What is needed to do radiometric dating

However, the nucleus has a strong positive charge and the electron shells have a strong negative charge.Any incoming negative charge would be deflected by the electron shell and any positive charge that penetrated the electron shells would be deflected by the positive charge of the nucleus itself.This interpretation unfortunately fails to consider observed energetic interactions, including that of the strong force, which is stronger the electromagnetic force.It is important that the sample not have had any outside influences.For these reasons, if a rock strata contains zircon, running a uranium-lead test on a zircon sample will produce a radiometric dating result that is less dependent on the initial quantity problem.Another assumption is that the rate of decay is constant over long periods of time, which is particularly implausible as energy levels changed enormously over time.Most are determined experimentally by institutions such as CERN with the Large Hadron Collider.Decays are very random, but for different elements are observed to conform to statistically averaged different lifetimes.

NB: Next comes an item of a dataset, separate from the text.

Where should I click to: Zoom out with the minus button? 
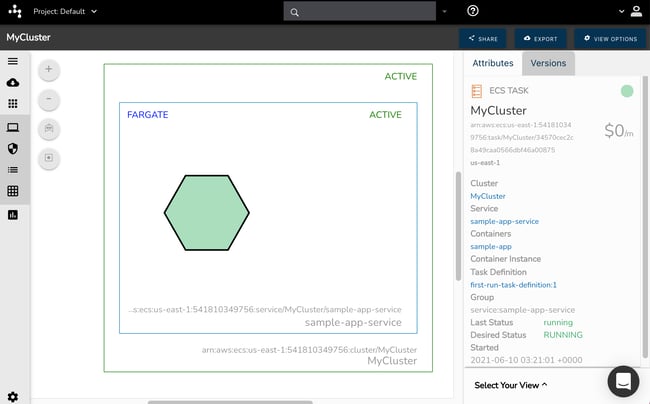pyautogui.click(x=50, y=100)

One assumption that can be made is that all the lead in the sample was once uranium, but if there was lead there to start with, this assumption is not valid, and any date based on that assumption will be incorrect (too old). Radiometric dating is a method of determining the age of an artifact by assuming that on average decay rates have been constant (see below for the flaws in that assumption) and measuring the amount of radioactive decay that has occurred.Radiometric dating is mostly used to determine the age of rocks, though a particular form of radiometric dating—called Radiocarbon dating—can date wood, cloth, skeletons, and other organic material.For example, a neutron-deficient nucleus may decay weakly by converting a proton in a neutron (to conserve its positive electric charge, it ejects a positron, as well as a neutrino to conserve the quantum lepton number); thus the hypothetical atom loses a proton and increments down the table by one element.